Stored entries:
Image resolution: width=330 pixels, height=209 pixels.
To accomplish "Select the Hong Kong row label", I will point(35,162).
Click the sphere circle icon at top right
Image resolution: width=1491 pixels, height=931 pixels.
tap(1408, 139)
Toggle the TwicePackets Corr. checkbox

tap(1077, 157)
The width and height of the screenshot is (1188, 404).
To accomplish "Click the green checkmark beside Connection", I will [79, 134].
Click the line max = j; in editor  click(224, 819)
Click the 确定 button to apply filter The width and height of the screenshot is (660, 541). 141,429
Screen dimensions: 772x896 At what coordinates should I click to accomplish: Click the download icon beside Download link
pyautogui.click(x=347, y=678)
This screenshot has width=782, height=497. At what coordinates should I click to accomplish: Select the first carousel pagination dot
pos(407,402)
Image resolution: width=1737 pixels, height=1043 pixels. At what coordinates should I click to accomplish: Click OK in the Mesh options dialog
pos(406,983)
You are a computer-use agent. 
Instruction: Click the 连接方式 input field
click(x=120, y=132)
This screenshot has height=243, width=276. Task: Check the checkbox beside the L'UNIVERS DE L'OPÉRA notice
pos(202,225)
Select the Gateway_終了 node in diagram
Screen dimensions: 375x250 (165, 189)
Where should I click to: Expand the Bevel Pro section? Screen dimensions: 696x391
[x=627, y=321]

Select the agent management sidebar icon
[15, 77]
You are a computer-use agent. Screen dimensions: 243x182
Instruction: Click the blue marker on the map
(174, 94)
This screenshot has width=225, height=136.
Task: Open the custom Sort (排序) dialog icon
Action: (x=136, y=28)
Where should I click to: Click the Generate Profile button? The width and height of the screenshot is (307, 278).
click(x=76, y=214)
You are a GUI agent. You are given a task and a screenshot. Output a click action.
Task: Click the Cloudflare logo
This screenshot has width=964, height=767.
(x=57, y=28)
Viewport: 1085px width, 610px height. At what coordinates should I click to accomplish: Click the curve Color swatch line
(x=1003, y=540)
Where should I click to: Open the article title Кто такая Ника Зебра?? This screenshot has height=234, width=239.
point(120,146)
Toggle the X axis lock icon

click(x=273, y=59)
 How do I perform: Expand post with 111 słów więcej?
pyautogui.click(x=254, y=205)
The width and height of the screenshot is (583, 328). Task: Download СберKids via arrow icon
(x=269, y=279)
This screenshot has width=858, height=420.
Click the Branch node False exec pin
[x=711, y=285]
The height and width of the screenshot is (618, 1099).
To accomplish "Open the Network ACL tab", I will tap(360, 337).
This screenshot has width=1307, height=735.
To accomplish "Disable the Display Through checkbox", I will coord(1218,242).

What you need to do :: Count the lines in the records above that contain the string "node", matching case exactly, and reply with the number alone.

Result :: 2